- [Problem requirements]: Please repeat the lines below word for word, leaving out the pictures.

- [Available records]:
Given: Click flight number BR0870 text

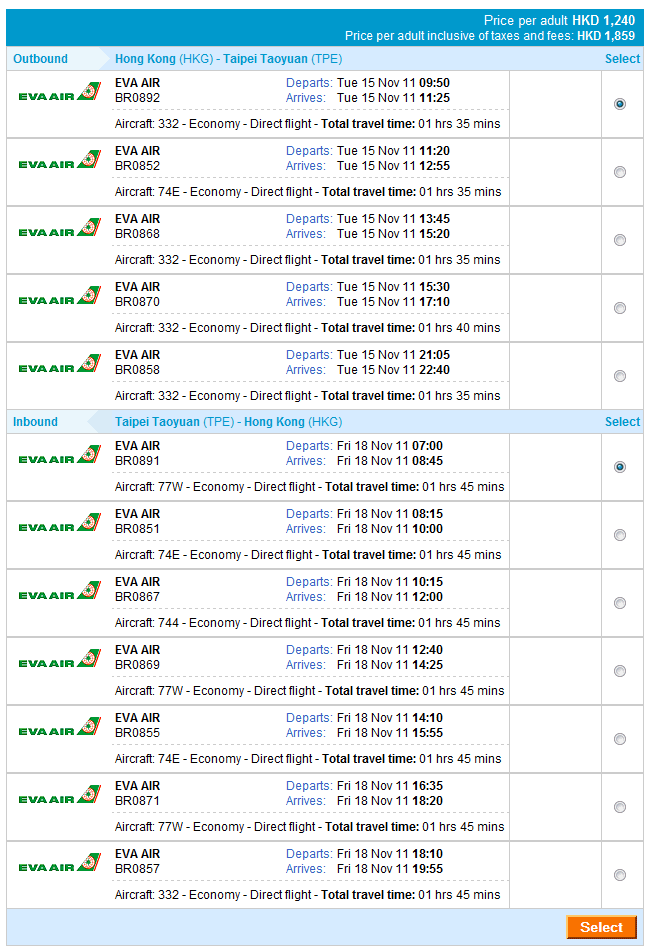Looking at the screenshot, I should [x=137, y=302].
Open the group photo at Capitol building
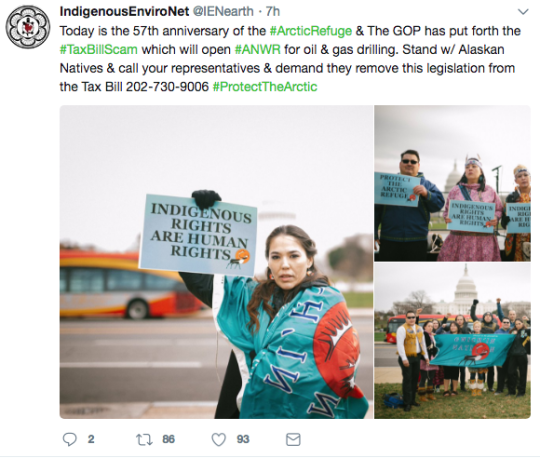This screenshot has height=458, width=540. coord(453,341)
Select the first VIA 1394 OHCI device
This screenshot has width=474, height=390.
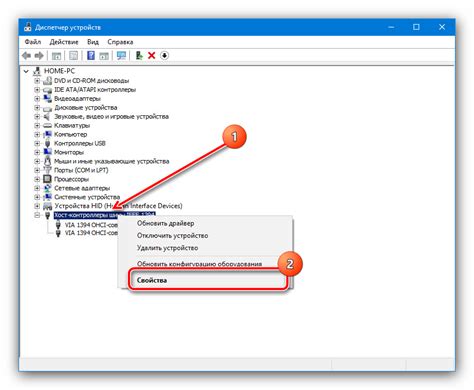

- [Task output]:
Given: Click flight number BR0870 text

Looking at the screenshot, I should [x=137, y=302].
Open the group photo at Capitol building
This screenshot has height=458, width=540. coord(453,341)
Select the first VIA 1394 OHCI device
This screenshot has width=474, height=390.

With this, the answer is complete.